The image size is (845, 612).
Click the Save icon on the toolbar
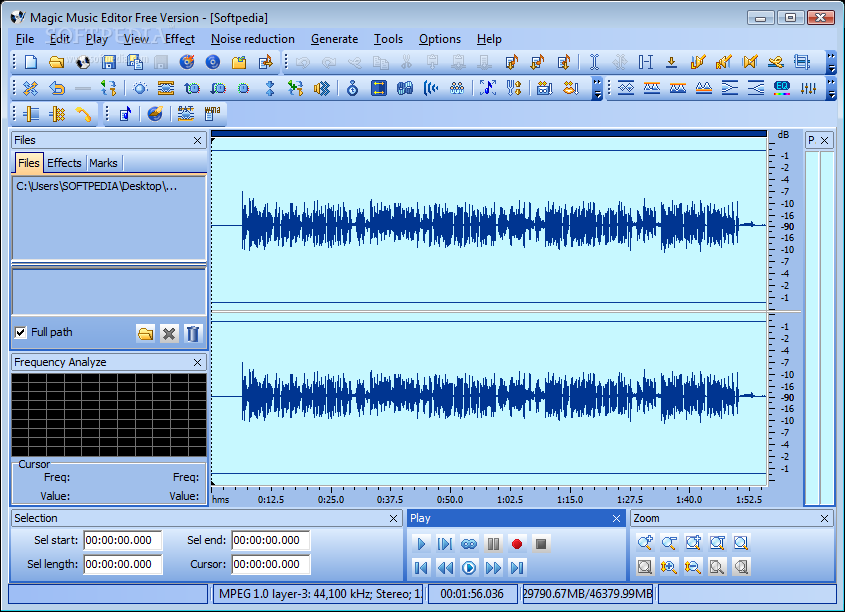coord(108,61)
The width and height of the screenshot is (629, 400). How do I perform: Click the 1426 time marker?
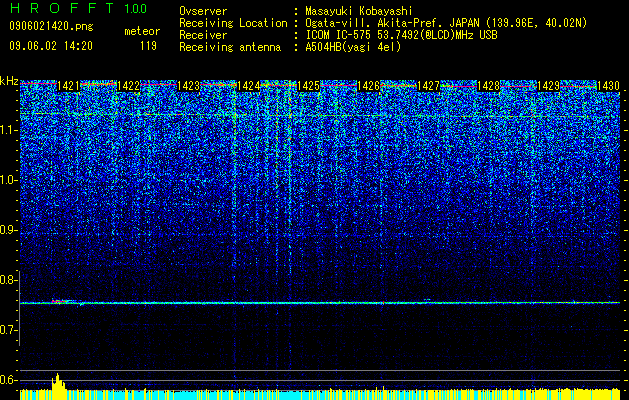click(x=368, y=86)
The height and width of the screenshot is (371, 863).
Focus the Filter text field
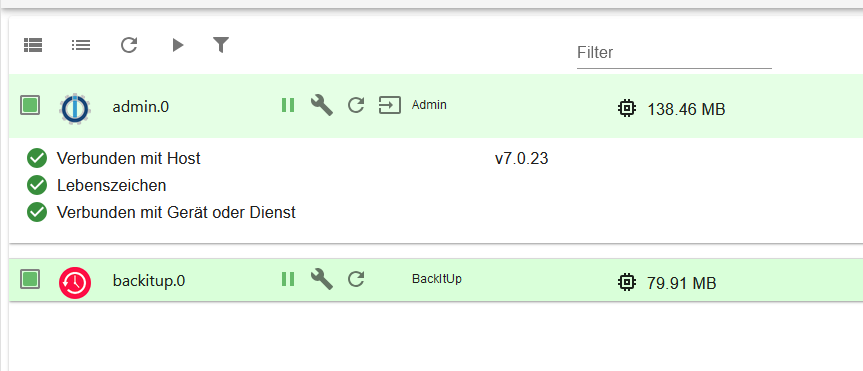click(674, 53)
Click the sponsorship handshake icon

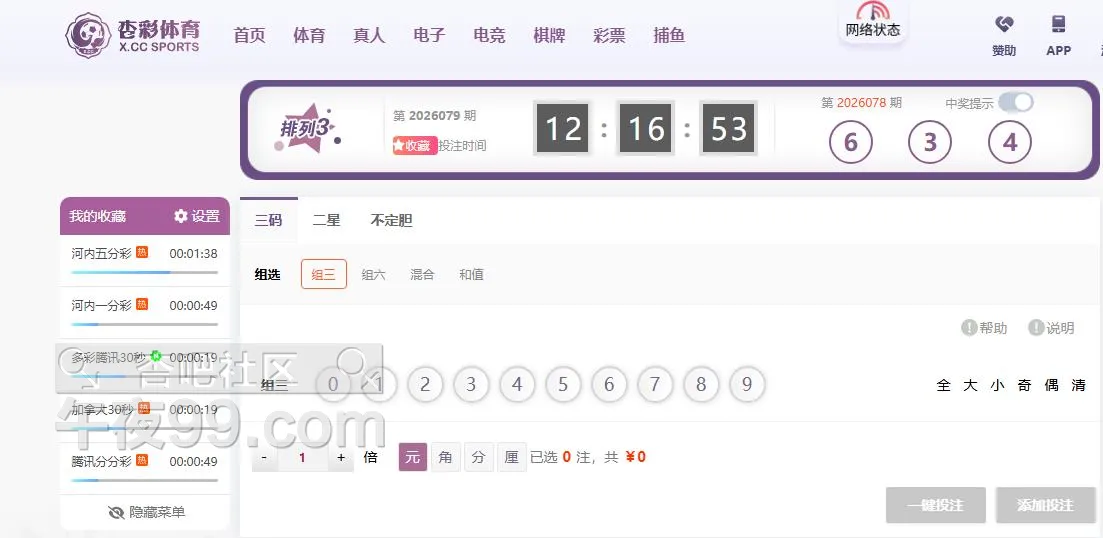tap(1004, 25)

******

◆ GIVEN INSTRUCTION
Pull out every line in the records that contains the word "icon". Case matters.

◆ REPLY TO THE TASK
Click the Save icon on the toolbar
Click the sponsorship handshake icon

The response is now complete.